## [What is expected]
The entries that follow should come back exactly, with no pictures among them.

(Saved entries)

******

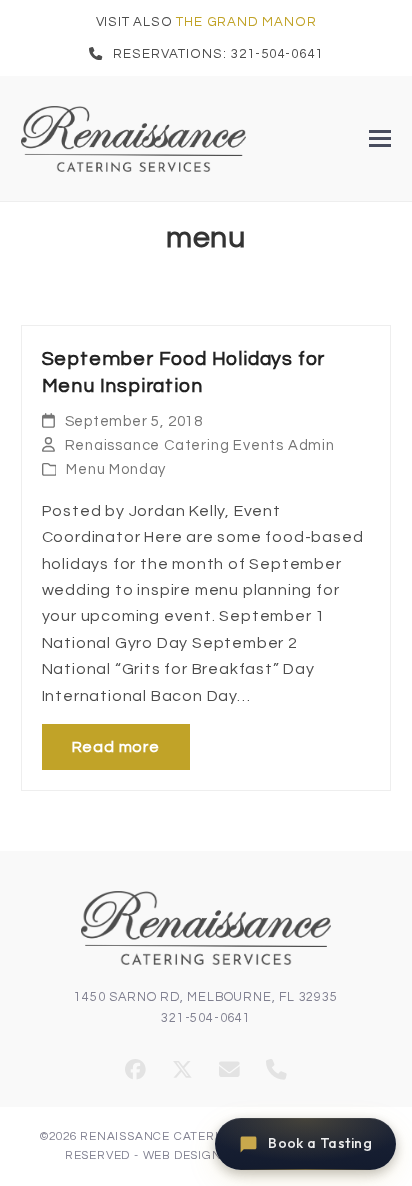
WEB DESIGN (182, 1155)
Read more (116, 747)
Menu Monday (116, 469)
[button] (380, 138)
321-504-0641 (206, 1018)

******

## [Result of the task]
WEB DESIGN (182, 1155)
Read more (116, 747)
Menu Monday (116, 469)
[button] (380, 138)
321-504-0641 (206, 1018)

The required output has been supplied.